PAGE →

::::

A homily for Epiphany 5, Year A
In the name of the living God: Father, Son, and Holy Spirit. Amen.
Good morning! It is a joy to be here with you today, back at St. Peter’s, which was my first parish family in Chicago some 24 years ago. I look forward to sharing more with you after the service, but know that this good place provided fertile soil for me to learn to listen to God and ultimately to hear a call to religious life. In many ways, parish communities like this one form people in the same quiet and faithful rhythms that monastic communities do—through shared prayer and mission, and the steady practice of showing up for God and for one another.
The season of Epiphany is a season of revelation. It is about what is made visible—who God is, and who we are becoming in the light of Christ. And Epiphany insists on telling this truth: light matters because darkness exists. At its heart, Epiphany is a season about love made visible—divine love no longer hidden, but embodied and set down in a world that often resists it. Today’s readings invite us to uncover the deep connection between love and justice, devotion and daily life, prayer and our common life.
The prophet Isaiah speaks with startling clarity this morning. The people are fasting, praying, showing all the outward signs of religious devotion—and yet something is wrong. They are frustrated that God does not seem to notice. And God responds, not gently, but truthfully: “Look, you serve your own interest on your fast day… Is not this the fast that I choose: to loose the bonds of injustice… to share your bread with the hungry?”
Isaiah’s words feel uncomfortably current. We live in a time of deep spiritual exhaustion, when many are praying harder precisely because the world feels harsher—when inequality widens, violence feels relentless, truth itself feels fragile, and whole communities live under the weight of fear and neglect. God’s answer then is God’s answer now: faith that does not interrupt injustice is incomplete.
Worship that opens our hearts to God is meant to open our hands to one another.
What God reveals here is that love is meant to take shape in the world. Worship that opens our hearts to God is meant to open our hands to one another. God delights in prayer and devotion, but God longs for those practices to form us into people who build mercy, who repair what is broken, and who create space where dignity can flourish.
Dorothy Day, whose vowed life refused to look away from the suffering of her time, once wrote, “I really only love God as much as I love the person I love the least.” That line refuses denial. It names how easy it is to spiritualize love while leaving injustice intact. It insists that love must descend into the real, the messy, the painful places of human life.

::::

MATERIALS PROVIDED →

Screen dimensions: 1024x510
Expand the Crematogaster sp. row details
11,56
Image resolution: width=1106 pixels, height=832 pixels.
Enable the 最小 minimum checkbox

::::

EXERCISE TASK 1 → Copy out every line of the records again, requests included, and shift each coordinate in the answers by adding 11 to it.
EXERCISE TASK 2 → Write the next passage of the homily, starting after its last sentence.

OUTPUT 1 →
Screen dimensions: 1024x510
Expand the Crematogaster sp. row details
22,67
Image resolution: width=1106 pixels, height=832 pixels.
Enable the 最小 minimum checkbox

OUTPUT 2 →
Then, and only then, “your light shall break forth like the dawn.” Justice is not an add-on to our faith. It is love illuminated. It is love refusing to retreat into abstraction while the world burns.
That image of light carries us straight into the Gospel. Jesus stands before his disciples and tells them something astonishing: “You are the salt of the earth… You are the light of the world.” Not you will be someday. Not when the world improves. You are. This is not a compliment. This is a commissioning.
Light does not exist for itself. Salt does not exist for its own preservation. Both are given away. Light reveals what must be revealed; salt preserves food and heals wounds. Jesus is telling us that love, if it is real, reveals what God is already doing and protects what is life-giving. Love that follows Christ does not look away from injustice—it stays, it witnesses, it acts.
This is especially clear in the witness of vowed religious life within the Church. Our Rule of Life and our vows are not means by which we escape the world’s pain. They are commitments to remain present within it. They foster lives which are shaped to say, again and again, God is enough and God is faithful. In times of difficulty and divide, vowed life stands as a stubborn sign that another way of loving is possible.
Now notice what Jesus does not say. He does not say, “Create the light.” He does not say, “Fix everything.” He says, “Let your light shine.” The light already exists in us because it comes from Christ. Light does not argue with darkness, it simply shines. Justice, then, is not about heroic perfection. It is about refusing to hide love when hiding would be easier.
The Psalm today describes the faithful person as one who is “gracious and merciful,” who conducts their affairs with justice, who gives freely to the poor. This is not naïve optimism. It is resilient love. It is the quiet, defiant goodness that persists even when headlines are grim and hope feels thin.
Paul echoes this same realism in his letter to the Corinthians. He reminds them that he came not with confidence or polish, but with weakness and fear, trusting God’s power rather than his own. Love shaped by the Gospel does not dominate a broken world—it accompanies it. This is the love vowed religious and lay disciples alike are called to embody: love that stays when it would be easier to withdraw, because presence matters more than we often realize.
Taken together, these readings confront a temptation that is especially strong in dark times: the temptation to separate belief from behavior, prayer from public life, love from justice. The Gospel refuses that separation. Love without justice becomes sentimentality. Justice without love becomes cruelty. In Christ, the two are bound together, even when the cost is real.
Biblical justice is not abstract. It is about upright and loving relationship in a world where relationships are fractured. It is about love ordering our lives toward God’s insistence that no one be disposable. It presses us to ask not only, “Am I faithful?” but, “Who is being harmed—and where is God asking me to stand?”
And this is where Epiphany meets vocation. Each of us shines light differently. Some through advocacy, some through teaching, some through quiet, faithful presence, some through vowed commitment that becomes a living protest against despair. Jesus does not ask us all to shine the same way—but he does ask us not to extinguish the light entrusted to us and to remember that small, faithful acts can preserve hope and reveal grace.
So, beloved of God: you are the light of the world—precisely because darkness persists, and because Christ, who is Love itself, has entered that darkness and has never left it. Let that love shine. Let it trouble indifference. Let it expose injustice. Let it warm those who have been left in the cold.
And as that light shines, even now, may the world glimpse—not our strength—but the fierce, faithful love of God, breaking forth like the dawn.
Amen.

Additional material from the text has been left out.